A digital dollar would’ve helped the Fed, distribute emergency funding to individuals and businesses who needed it while the coronavirus pandemic continues to shut down most of the United States’ economy.
Also, it would’ve allowed the U.S. to keep up with other countries. It’s no secret that several countries and regions like the European Union and especially Asian central banks are either considering launching or already working on a central bank digital currency (CBDC). Most worryingly for the United States, the People’s Republic of China has been working on a digital yuan for months now and should release it in 2020 to use both domestically and as part of their Belt and Road initiative.
Still, these developments are remarkable, and the discussions around it showed a dramatic U-turn from the U.S. Congress in how they perceive digital currencies, considering their collective outrage to Facebook’s Libra stablecoin project, when it was announced only 9 months ago in June 2019.
Why did the U.S. need to issue a $2 trillion stimulus package plan?

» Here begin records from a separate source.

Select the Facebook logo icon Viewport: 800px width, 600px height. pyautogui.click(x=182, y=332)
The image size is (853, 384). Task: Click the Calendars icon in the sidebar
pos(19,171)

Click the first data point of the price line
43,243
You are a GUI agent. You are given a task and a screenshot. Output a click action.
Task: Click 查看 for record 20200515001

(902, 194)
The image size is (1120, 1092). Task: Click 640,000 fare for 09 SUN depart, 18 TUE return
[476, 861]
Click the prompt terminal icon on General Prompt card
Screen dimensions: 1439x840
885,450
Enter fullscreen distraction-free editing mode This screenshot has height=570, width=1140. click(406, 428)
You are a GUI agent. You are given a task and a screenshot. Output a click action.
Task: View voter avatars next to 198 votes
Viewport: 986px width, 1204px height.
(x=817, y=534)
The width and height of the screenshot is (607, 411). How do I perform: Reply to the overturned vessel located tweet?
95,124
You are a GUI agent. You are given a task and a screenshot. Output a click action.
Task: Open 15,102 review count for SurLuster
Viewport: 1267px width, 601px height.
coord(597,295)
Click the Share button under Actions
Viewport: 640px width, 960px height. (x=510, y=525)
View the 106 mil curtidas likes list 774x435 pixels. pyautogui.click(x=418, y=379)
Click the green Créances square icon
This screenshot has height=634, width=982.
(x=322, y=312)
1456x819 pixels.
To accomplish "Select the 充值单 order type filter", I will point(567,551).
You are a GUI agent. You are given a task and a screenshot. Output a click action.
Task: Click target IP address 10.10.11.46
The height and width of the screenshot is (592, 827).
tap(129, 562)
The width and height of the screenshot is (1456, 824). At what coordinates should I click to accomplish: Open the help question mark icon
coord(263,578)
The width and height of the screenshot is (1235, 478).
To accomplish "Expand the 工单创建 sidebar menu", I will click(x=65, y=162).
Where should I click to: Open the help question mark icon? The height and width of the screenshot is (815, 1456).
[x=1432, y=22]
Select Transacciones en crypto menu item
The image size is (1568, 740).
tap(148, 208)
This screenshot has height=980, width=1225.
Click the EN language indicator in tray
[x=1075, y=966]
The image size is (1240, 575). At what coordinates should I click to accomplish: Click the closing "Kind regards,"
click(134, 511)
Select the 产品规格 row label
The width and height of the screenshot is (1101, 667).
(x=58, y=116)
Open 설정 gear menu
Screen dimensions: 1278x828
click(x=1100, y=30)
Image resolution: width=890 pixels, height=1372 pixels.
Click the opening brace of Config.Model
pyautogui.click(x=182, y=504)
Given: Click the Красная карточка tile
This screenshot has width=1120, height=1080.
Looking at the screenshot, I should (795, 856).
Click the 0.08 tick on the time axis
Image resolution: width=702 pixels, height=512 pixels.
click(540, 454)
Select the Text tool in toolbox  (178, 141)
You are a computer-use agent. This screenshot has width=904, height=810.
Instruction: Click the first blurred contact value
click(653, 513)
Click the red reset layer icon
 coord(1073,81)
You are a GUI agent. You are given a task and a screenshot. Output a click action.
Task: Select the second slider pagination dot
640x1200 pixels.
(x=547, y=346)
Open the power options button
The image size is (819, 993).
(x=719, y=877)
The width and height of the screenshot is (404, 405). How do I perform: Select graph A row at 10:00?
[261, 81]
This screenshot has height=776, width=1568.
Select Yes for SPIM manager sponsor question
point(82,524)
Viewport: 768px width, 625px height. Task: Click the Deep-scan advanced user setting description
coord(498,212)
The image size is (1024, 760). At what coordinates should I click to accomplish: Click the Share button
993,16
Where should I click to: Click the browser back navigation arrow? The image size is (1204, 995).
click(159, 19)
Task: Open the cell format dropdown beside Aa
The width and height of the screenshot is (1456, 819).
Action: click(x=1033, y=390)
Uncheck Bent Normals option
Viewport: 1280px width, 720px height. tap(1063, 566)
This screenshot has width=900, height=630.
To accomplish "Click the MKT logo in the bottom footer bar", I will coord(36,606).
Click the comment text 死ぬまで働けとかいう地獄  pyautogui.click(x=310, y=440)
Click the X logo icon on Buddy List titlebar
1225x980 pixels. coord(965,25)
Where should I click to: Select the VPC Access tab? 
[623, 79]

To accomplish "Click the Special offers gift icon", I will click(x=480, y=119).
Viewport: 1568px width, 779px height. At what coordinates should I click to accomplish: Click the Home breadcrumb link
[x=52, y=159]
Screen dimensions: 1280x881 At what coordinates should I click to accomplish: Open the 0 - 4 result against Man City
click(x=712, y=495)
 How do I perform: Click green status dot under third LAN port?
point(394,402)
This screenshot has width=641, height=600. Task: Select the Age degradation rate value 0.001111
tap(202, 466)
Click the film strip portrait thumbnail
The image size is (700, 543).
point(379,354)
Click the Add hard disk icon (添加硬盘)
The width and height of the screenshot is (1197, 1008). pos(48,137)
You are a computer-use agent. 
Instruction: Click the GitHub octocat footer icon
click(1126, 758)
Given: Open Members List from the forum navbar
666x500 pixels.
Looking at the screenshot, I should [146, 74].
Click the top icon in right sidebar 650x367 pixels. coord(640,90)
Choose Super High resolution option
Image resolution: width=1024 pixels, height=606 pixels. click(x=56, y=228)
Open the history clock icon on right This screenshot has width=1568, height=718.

There are currently an estimated 157 million workers in the States, of which 60 million are gig economy workers, independent workers or freelancers who often work part-time or flexible hours and don’t enjoy the work benefits that full-time employees have.
This means they cannot claim salary compensation while the economy lockdown is in effect. Gig workers include Uber drivers, gardeners, factory and retail workers, creative freelancers and more. With big corporations shying away from increasing their permanently employed workers corps in favor of outsourcing it to third parties, it is estimated that by 2027 the majority of U.S. workers will, in fact, be “independent contractors”.
The average American has under $8,500 in available savings and for the lower-income demographic, they have almost no savings cushion- they rely on continuous payment to stay afloat. Without a direct cash injection, millions of Americans simply wouldn’t be able to support themselves financially during this crisis.
Would a digital dollar be good for crypto adoption?
While most crypto evangelists might claim otherwise, cryptocurrencies like Bitcoin are still not considered as mainstream financial tools, due to their speculative and unregulated nature.
As could be seen by the uptick in Bitcoin’s value following June last year’s announcement of the ambitious Libra project, almost any development that promises to bring mainstream attention to blockchain and cryptocurrency technology seems to validate the perception of cryptocurrencies as the future of finance and money, which makes them worth considering in terms of investing.
Without a doubt, a U.S. government that embraces blockchain and virtual asset technology to offer the world’s most widely accepted and respected fiat currency in a digital format, would provide respectability to digital currencies that almost nothing else. At the very least, it will result in regulations and an inclusive legal framework that would herald in unfettered growth in the development of digital money.
While this round of economic bailouts didn’t take cryptocurrencies to the promised land of mass adoption, the conversation has officially started, and hope springs eternal that further developments will see the introduction of a digital dollar, in what is surely only a matter of time.